Hi - I recently picked up an 88 key controller and I'm going to rebuild my entire studio around it. I'm thinking about making a desk cut from plywood that's shaped according to what I need where.

Until now I had a regular computer desk with a (typing) keyboard tray and the controller (61 key) was up on the desk. This, obviously, isn't a very good way to play piano style music (or anything really as I'm a piano player first) and I've been looking at other peoples' setups and I'm noticing that most people have the controller lower (piano height) and the typing keyboard either on the desk or up somewhere within their setup.

What's your ideal setup? What have you tried that worked or that didn't work? Anyone make their own desk?

I picked up the Yamaha KX8 and it's quite deep - I think I can live with the Mac keyboard and wireless mouse sitting on the Yamaha.

If anyone has any pictures, I'd love to see them. I'm starting from scratch on this rebuild and I want it to be great!


----------



## gsilbers (Nov 14, 2009)

http://www.cinesamples.com/2009/03/orch ... le-and-dp/


----------



## JohnG (Nov 14, 2009)

this still looks smart to me:

http://virtualinstrumentsmag.com/composersdesk/


----------



## RiffWraith (Nov 14, 2009)

lehmannmusic @ Sun Nov 15 said:


> Hi - I recently picked up an 88 key controller and I'm going to rebuild my entire studio around it.

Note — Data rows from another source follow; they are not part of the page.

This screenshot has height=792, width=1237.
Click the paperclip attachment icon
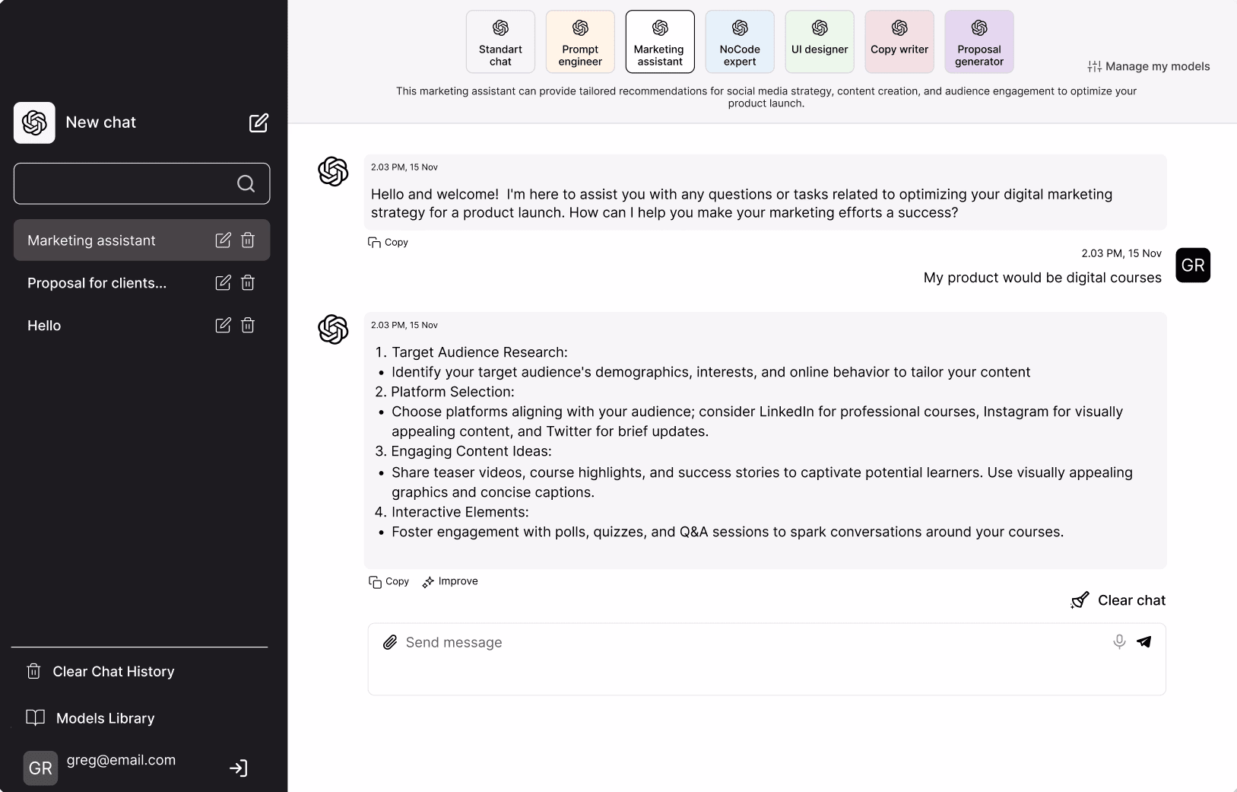click(x=390, y=642)
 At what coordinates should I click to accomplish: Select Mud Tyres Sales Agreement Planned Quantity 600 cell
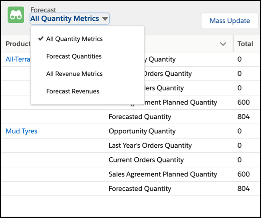[244, 174]
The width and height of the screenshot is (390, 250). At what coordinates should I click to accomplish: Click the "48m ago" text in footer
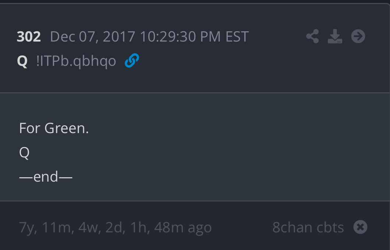pyautogui.click(x=183, y=228)
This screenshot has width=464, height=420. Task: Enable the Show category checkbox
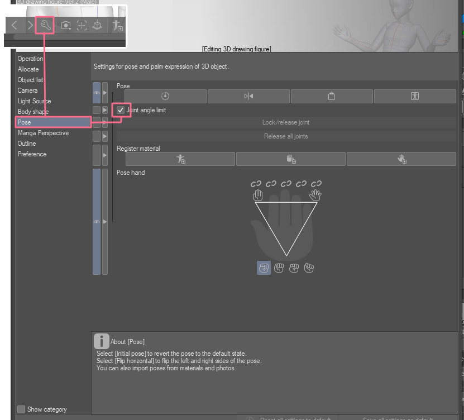(21, 409)
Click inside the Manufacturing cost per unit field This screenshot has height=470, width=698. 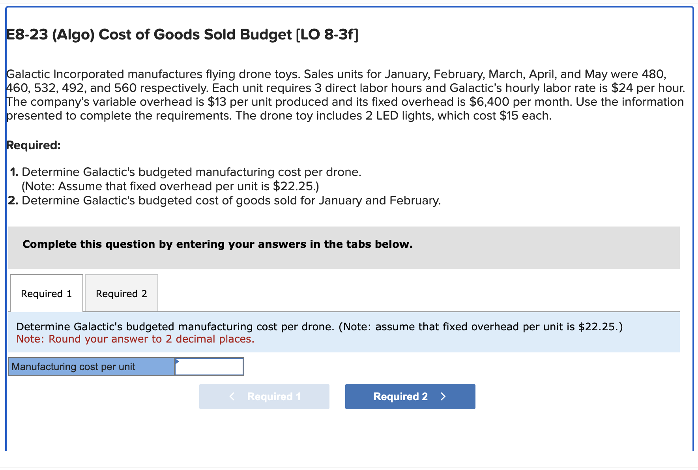(x=209, y=366)
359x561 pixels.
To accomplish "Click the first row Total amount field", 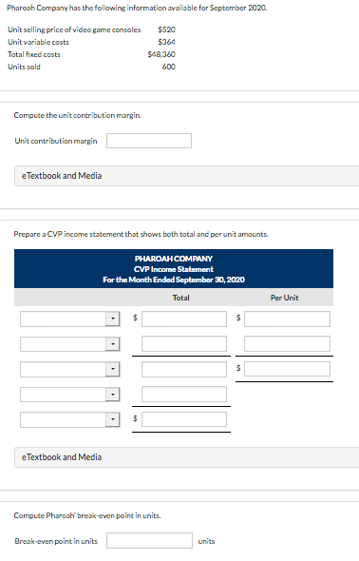I will coord(184,319).
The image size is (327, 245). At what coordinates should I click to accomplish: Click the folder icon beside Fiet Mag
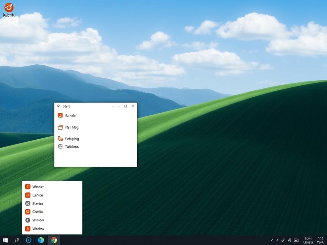pos(60,128)
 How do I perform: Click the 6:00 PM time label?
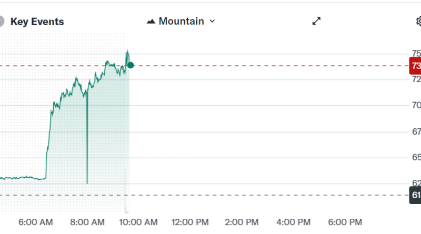(345, 222)
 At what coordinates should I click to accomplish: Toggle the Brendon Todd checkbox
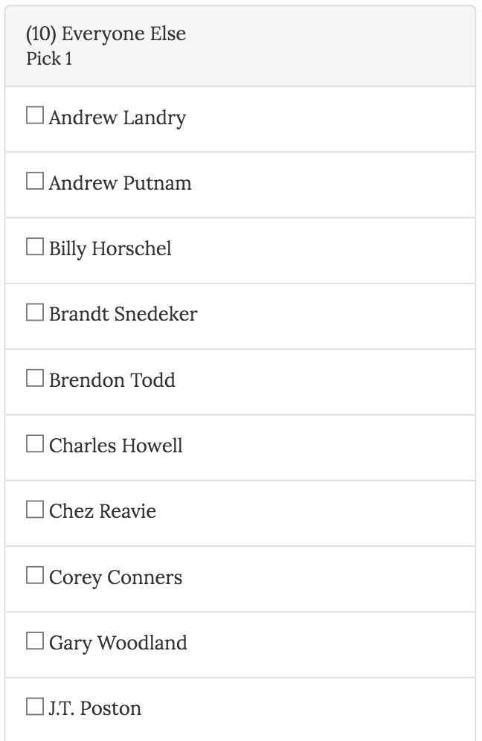(35, 378)
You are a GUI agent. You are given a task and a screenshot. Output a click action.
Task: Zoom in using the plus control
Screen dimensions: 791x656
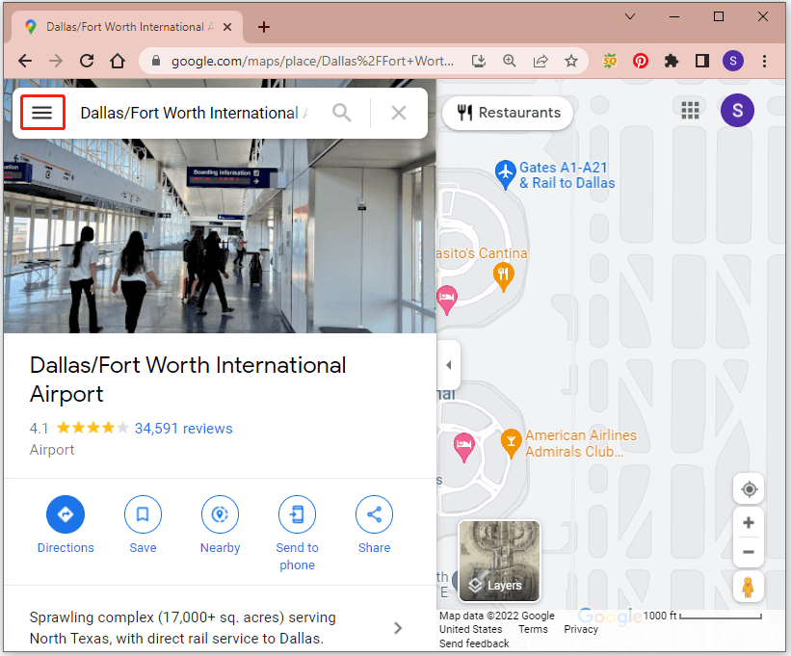tap(749, 522)
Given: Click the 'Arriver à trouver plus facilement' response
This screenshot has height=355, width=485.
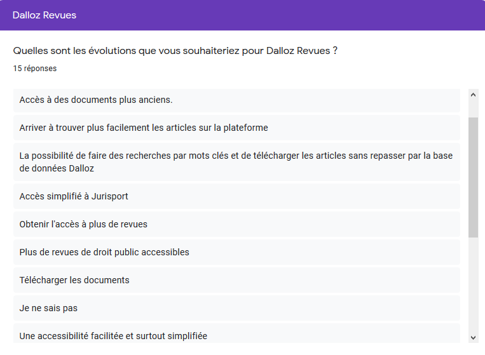Looking at the screenshot, I should (x=144, y=128).
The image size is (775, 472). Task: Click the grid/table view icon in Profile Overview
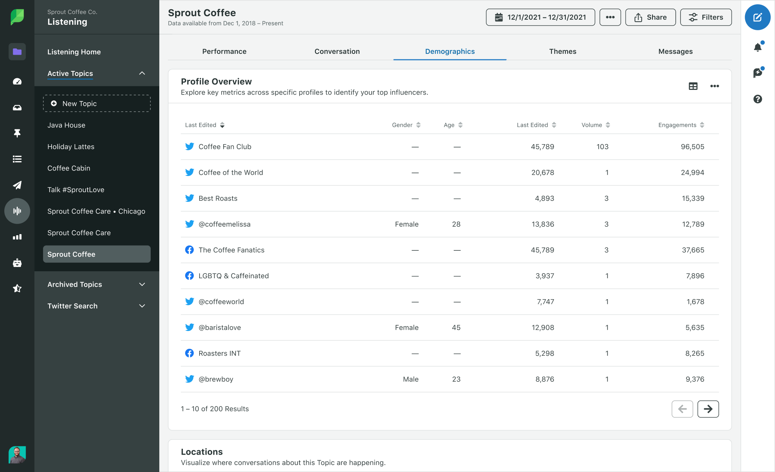(x=693, y=86)
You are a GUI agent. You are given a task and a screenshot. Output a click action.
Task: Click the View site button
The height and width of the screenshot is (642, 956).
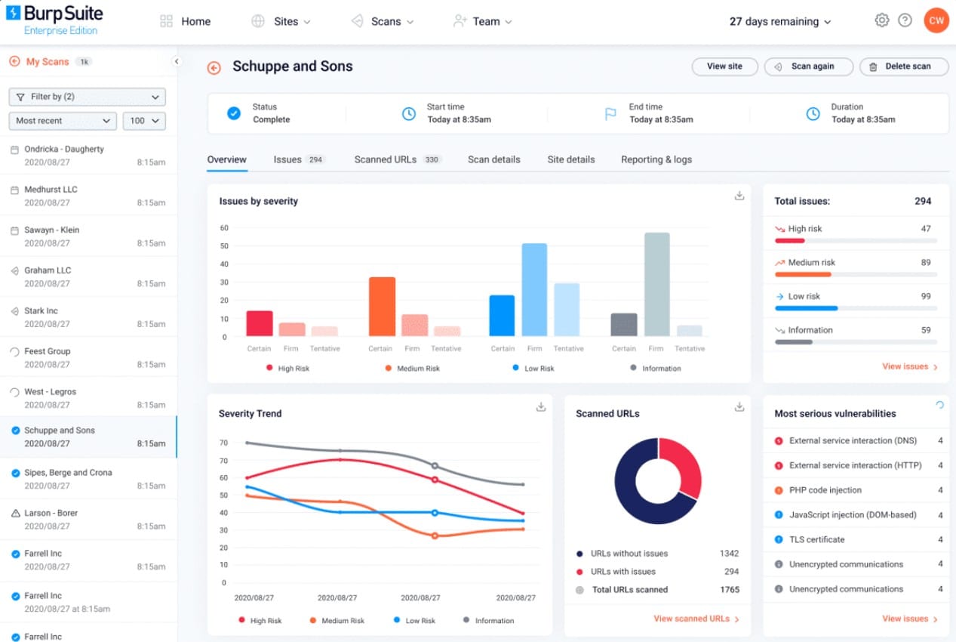[724, 66]
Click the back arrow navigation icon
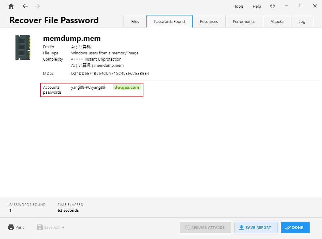Image resolution: width=322 pixels, height=239 pixels. (25, 6)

You are building your entire studio around a keyboard? Serious?


----------



## lehmannmusic (Nov 14, 2009)

RiffWraith @ Sat Nov 14 said:


> lehmannmusic @ Sun Nov 15 said:
> 
> 
> > Hi - I recently picked up an 88 key controller and I'm going to rebuild my entire studio around it.
> ...



Maybe that wasn't worded properly. I have a room in my house that is my music studio, and I've removed everything from it, including the old computer desk that wasn't meeting my needs and certainly wouldn't fit my new controller on it.

I plan to place the controller in the room where I want to sit and begin putting things back in the room so that everything is within reach.


----------



## Hal (Nov 14, 2009)

RiffWraith @ Sat Nov 14 said:


> lehmannmusic @ Sun Nov 15 said:
> 
> 
> > Hi - I recently picked up an 88 key controller and I'm going to rebuild my entire studio around it.
> ...



i was about to ask the same question now i beleive that what he wants is building a new disk and where should he put his mouse and keyboard !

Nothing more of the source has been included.